Saudade
do Grupo Os Geraldos, que emociona público e convida para oficinas gratuitas
A temporada do espetáculo Saudade no Centro Cultural Banco do Brasil Brasília chega à sua reta final, e ainda dá tempo de mergulhar nessa experiência cênica que vem tocando plateias desde a estreia. Com apresentações até o dia 8 de março, a montagem do Grupo Os Geraldos transforma o teatro em um espaço de memória e afeto, onde a saudade ganha corpo, voz e canto. O público, que já assistiu, sai emocionado e leva consigo ecos das canções e das imagens de um vilarejo inventado, mas tão familiar que parece morar dentro de cada um.
Inspirado no conto Pinguinho, de Viriato Correia, e nos escritos de Rubem Alves, o espetáculo reúne 13 intérpretes em cena, que cantam ao vivo músicas do imaginário popular em português, espanhol, francês, italiano e latim. A música não é apenas trilha, mas sim a estrutura que conduz a narrativa, criando uma comunhão entre palco e plateia. Ouça: https://music.youtube.com/playlist?list=OLAK5uy_k6QlOn-WAAAlbeihKF41S16g0tcjB7r1A.
A crítica tem destacado a força do coro, que dissolve protagonismos e afirma o trabalho coletivo como escolha estética e ética, a cenografia minimalista, que funciona como gatilho da memória afetiva, e a direção musical de Everton Gennari, que faz o público se perguntar “qual é o som do céu estrelado?”. O espetáculo fala menos ao intelecto e mais à pele, à memória e ao afeto, como descreveu o crítico Rômulo Sobrinho, e o público tem respondido com emoção genuína, lotando as sessões e transformando cada apresentação em um encontro único. “Em cena, o elenco de Saudade é bando, que voa perfeito. Queria saber o nome de cada um para abraçá-los e agradecê-los. Mas eles são todos. Voam como todos.”, apontou Sergio Maggio em sua crítica (Crítica // Saudade: o teatro de encantarias de Os Geraldos | Cricri)
Sobre a dramaturgia e direção, Maggio publicou: “A dramaturgia delicada de Julia Cavalcante e Paula Guerreiro parte da obra de Viriato Corrêa, um homem absolutamente de teatro. Mistura-se com a delicadeza de Rubem Alves e as construções cênicas e sonoras da sala de ensaio comandada por Douglas Novais e Everton Gennari. O que se levanta no palco, aviso de antemão sem medo de dar spoiller, é uma pequena obra-prima do teatro popular brasileiro.”

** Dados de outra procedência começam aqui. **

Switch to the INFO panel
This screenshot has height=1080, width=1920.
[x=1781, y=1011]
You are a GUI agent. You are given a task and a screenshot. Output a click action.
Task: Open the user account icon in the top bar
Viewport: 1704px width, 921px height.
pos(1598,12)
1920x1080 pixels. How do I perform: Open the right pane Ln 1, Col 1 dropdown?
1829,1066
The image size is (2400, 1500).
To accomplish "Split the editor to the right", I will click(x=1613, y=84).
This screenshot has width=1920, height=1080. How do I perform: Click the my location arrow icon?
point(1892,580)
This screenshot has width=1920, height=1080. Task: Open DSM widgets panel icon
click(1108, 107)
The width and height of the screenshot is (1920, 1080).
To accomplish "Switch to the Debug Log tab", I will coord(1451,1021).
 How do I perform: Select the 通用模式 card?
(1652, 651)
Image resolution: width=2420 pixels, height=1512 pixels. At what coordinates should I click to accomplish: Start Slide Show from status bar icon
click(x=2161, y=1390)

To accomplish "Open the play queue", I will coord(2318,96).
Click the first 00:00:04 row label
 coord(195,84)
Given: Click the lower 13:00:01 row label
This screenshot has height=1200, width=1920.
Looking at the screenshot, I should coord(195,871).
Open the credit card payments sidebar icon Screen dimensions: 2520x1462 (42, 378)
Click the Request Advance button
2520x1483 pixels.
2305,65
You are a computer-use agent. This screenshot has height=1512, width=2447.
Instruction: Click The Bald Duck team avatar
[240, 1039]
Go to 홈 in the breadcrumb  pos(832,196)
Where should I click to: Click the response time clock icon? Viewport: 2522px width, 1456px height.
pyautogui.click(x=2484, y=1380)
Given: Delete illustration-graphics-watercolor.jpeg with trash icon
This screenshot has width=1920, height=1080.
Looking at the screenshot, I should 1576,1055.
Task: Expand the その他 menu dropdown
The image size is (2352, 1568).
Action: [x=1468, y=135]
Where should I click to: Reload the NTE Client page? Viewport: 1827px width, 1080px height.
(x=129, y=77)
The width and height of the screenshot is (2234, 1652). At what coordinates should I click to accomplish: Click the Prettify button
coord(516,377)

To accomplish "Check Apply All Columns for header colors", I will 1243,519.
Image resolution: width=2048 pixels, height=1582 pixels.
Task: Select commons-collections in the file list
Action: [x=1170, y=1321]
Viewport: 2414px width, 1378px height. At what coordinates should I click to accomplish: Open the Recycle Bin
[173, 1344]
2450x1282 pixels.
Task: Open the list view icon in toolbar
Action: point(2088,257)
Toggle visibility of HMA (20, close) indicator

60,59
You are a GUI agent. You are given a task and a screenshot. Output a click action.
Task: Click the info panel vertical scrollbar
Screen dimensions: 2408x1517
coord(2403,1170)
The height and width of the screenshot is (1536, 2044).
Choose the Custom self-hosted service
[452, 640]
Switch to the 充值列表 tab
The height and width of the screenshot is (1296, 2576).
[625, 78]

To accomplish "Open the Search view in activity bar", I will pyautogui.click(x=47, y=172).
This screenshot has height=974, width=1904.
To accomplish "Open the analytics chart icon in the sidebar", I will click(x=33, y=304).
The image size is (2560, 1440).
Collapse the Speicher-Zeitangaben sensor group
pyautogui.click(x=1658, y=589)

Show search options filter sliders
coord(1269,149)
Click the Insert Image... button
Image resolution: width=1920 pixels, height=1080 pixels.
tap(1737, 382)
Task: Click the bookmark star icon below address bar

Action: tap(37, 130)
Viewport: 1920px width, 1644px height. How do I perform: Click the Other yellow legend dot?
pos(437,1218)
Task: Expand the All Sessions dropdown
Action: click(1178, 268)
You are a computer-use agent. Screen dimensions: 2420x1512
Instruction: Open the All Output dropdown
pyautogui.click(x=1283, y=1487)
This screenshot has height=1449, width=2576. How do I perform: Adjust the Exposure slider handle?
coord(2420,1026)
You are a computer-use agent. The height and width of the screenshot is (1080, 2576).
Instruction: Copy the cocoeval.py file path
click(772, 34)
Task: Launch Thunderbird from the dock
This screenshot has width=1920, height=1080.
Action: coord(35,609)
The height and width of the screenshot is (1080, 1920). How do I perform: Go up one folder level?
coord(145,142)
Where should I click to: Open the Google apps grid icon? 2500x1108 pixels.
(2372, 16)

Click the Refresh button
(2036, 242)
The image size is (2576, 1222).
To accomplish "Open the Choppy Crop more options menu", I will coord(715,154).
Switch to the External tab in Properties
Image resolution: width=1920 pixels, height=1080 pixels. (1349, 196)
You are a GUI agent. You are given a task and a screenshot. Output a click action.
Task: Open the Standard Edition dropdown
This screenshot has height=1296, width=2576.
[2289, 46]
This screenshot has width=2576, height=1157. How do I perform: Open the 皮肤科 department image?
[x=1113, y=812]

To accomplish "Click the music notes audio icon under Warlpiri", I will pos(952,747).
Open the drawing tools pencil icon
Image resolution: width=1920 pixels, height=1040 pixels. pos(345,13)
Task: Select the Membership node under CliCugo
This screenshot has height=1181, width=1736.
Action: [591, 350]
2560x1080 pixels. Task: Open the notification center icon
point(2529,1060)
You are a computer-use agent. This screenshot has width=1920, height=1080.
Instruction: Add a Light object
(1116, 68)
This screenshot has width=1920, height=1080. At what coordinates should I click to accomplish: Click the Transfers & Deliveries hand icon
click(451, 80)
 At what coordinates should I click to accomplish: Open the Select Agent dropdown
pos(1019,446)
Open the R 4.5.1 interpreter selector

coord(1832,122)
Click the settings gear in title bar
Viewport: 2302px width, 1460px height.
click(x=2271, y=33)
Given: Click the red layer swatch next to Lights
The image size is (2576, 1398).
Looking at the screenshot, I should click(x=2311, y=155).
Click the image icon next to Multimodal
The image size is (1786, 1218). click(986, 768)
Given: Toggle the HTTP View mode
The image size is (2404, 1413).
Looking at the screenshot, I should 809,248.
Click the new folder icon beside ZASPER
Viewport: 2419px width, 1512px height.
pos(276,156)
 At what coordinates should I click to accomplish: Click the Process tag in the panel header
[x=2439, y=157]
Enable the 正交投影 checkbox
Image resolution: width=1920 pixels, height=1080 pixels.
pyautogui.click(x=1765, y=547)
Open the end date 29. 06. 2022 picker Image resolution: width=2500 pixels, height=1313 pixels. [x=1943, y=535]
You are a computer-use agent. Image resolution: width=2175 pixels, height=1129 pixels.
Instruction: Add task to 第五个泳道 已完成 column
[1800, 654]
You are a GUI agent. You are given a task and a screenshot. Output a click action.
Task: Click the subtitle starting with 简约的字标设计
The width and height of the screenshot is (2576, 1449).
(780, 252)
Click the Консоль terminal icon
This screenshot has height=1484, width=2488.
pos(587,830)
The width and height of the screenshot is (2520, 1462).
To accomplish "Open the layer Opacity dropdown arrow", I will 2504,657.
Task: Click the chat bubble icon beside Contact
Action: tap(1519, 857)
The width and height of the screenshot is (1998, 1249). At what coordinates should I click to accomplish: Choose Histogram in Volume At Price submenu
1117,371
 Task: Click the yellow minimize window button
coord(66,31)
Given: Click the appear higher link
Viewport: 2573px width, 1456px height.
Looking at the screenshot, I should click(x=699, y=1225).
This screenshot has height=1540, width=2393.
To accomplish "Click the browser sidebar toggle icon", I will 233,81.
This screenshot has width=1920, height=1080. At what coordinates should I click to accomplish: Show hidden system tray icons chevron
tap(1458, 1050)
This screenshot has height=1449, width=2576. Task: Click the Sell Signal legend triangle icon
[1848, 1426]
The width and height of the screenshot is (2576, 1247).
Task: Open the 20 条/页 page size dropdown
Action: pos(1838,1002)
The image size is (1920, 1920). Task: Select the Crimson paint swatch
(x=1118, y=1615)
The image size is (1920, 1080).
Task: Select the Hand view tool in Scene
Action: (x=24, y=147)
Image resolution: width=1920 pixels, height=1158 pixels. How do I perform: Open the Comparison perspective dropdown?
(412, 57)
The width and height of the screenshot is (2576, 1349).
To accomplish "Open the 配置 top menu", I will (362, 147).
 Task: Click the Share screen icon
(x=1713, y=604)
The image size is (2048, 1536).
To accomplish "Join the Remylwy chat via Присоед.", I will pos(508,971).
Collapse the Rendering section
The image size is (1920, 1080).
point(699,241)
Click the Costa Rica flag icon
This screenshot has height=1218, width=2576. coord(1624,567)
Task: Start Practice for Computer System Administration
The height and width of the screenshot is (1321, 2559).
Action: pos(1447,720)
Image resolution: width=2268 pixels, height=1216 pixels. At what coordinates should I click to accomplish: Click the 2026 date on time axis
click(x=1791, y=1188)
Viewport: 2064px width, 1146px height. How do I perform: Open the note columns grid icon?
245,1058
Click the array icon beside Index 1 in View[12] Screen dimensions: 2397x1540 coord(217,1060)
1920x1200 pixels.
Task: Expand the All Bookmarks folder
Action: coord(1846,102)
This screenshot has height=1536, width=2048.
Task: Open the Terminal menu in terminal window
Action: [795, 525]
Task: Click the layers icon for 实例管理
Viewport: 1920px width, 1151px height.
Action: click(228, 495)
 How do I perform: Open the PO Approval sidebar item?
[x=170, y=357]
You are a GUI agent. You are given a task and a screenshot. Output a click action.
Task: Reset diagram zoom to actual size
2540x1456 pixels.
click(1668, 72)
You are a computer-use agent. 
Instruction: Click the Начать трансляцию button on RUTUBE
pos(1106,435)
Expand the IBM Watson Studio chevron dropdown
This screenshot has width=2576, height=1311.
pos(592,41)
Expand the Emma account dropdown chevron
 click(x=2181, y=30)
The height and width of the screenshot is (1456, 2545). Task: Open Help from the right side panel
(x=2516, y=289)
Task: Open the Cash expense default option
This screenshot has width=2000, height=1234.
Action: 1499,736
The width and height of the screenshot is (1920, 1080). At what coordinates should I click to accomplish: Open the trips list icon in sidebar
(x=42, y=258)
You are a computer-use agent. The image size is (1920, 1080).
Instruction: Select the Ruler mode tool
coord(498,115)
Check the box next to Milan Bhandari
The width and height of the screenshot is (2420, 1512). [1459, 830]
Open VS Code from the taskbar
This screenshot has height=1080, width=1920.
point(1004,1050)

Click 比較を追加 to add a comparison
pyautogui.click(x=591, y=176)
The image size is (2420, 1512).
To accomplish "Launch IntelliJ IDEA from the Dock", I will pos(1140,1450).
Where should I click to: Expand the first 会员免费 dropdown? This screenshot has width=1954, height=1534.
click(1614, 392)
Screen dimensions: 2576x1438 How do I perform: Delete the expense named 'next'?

Na semana de 4 a 8 de março, o CCBB Brasília convida para as últimas oportunidades de conferir essa montagem, que se despede da capital federal. As sessões acontecem na quarta e sexta às 20h, na quinta às 20h com acessibilidade em Libras e audiodescrição, no sábado às 17h e 20h, e no domingo às 18h. Os ingressos continuam à venda a preços populares, e a van do programa Vem pro CCBB facilita o acesso gratuito ao centro cultural, partindo da Biblioteca Nacional em diversos horários.
Além das apresentações, o público terá uma oportunidade de vivenciar o processo criativo do grupo por meio de oficinas gratuitas, que acontecem no Departamento de Artes Cênicas da UnB, Sala CEN-BSS-51, dias 4, 5 e 6 de março, sempre das 10h às 13h. As atividades são voltadas para jovens e adultos a partir de 16 anos e exploram a voz como motor da criação cênica, a presença do coro, o ritmo, a respiração e a construção de cenas coletivas.
No dia 4, a oficina Voz em Ação e Corpo-Coro se complementam para investigar a transformação da palavra em ação vocal e a força do coletivo na cena. No dia 5, Corpo-Coro aprofunda a escuta e a percepção do grupo. E no dia 6, “Orquestração do Exercício Cênico” sintetiza os aprendizados em um exercício prático, seguido de um bate-papo sobre os desafios e descobertas do fazer teatral. As inscrições estão abertas pelo formulário: https://forms.gle/wvxQmJGfTnHs3tAk7, e as vagas são limitadas.
Não perca a chance de conferir Saudade e ainda aprender com os artistas que vêm conquistando o Brasil e o mundo com um teatro popular, sensível e profundamente humano. A última semana promete ser ainda mais especial, celebrando o encontro entre o público e a arte em um espaço de partilha e emoção. Venha fazer parte dessa despedida e levar consigo um pedaço desse vilarejo onde a memória vira morada.